Этот спор, к счастью, был прерван появлением нового гостя. Все поспешили приветствовать его, и Консуэло, в детстве уже видевшая и слышавшая в Венеции этого тщедушного, спесивого и хвастливого человека с женственным лицом, хотя и нашла его постаревшим, увядшим, подурневшим, смешно завитым и одетым с безвкусием престарелого селадона, однако тотчас узнала – так глубоко запечатлелся он у нее в памяти – несравненного, неподражаемого сопраниста Майорано, известного под именем Кафарелли, или, скорее, Кафариэлло, как его звали везде, за исключением Франции.

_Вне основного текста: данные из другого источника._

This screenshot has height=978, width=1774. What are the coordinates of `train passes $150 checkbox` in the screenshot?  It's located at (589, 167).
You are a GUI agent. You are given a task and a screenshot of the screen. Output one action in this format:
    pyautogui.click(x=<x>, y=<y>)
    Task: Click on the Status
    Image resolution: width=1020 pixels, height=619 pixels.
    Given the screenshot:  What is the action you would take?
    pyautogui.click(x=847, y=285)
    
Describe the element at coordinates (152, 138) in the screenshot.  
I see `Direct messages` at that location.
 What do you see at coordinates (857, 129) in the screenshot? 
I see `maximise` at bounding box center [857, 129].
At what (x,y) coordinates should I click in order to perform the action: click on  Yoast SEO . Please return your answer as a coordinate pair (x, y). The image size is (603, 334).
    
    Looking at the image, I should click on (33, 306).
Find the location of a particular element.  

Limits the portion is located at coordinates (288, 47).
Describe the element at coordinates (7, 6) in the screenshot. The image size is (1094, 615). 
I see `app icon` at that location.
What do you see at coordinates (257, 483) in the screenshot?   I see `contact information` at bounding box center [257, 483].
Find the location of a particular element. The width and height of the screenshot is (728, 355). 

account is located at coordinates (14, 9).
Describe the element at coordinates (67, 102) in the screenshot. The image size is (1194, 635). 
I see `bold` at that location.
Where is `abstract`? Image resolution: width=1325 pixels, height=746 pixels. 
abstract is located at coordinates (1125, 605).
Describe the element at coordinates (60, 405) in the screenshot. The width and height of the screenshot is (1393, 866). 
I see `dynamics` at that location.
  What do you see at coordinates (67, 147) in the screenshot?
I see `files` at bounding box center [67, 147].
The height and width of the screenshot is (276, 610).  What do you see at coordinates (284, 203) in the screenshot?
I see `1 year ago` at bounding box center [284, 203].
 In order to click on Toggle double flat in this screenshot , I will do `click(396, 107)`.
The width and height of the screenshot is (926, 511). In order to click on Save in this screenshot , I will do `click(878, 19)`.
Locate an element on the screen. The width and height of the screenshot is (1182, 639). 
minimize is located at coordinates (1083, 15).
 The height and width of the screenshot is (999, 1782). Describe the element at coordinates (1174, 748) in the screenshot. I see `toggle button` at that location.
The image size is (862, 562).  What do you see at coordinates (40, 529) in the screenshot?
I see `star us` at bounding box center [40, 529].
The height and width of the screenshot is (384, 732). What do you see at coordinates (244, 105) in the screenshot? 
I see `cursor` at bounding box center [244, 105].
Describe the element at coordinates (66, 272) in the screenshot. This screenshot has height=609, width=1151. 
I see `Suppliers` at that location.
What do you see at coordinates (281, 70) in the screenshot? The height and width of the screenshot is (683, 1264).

Не было на свете хлыща более дерзкого, чем этот милейший Кафариэлло. Женщины избаловали его своим поклонением, а овации публики вскружили ему голову. В юности он был так красив, или, вернее, так миловиден, что дебютировал в Италии в женских ролях. Теперь, когда ему было под пятьдесят (а на вид он казался гораздо старше, как большинство сопранистов), трудно было без смеха представить его себе Дидоной или Галатеей[45 - …трудно было… представить его себе Дидоной или Галатеей. – Речь идей о лирических драмах Метастазио «Покинутая Дидона» (1724) и «Галатея» (1722).]. Как бы для того, чтобы возместить странности своего облика, он корчил из себя смельчака и по всякому поводу возвышал голос, тонкий и нежный, природу которого никак не мог изменить. Однако его жеманство и безграничное тщеславие имели и хорошую сторону. Он слишком высоко ставил превосходство своего таланта, чтобы перед кем-либо рассыпаться в любезностях, и слишком ценил свое достоинство артиста, чтобы перед кем-либо раболепствовать. Безрассудно смело держал он себя с знатнейшими особами, даже с монархами, и потому его не любили пошлые льстецы, видевшие в его дерзости укор себе. Настоящие друзья искусства прощали ему все как гениальному виртуозу, и хотя упрекали его как человека во многих низостях, однако вынуждены были признать, что как артист он поступал порой и мужественно и великодушно.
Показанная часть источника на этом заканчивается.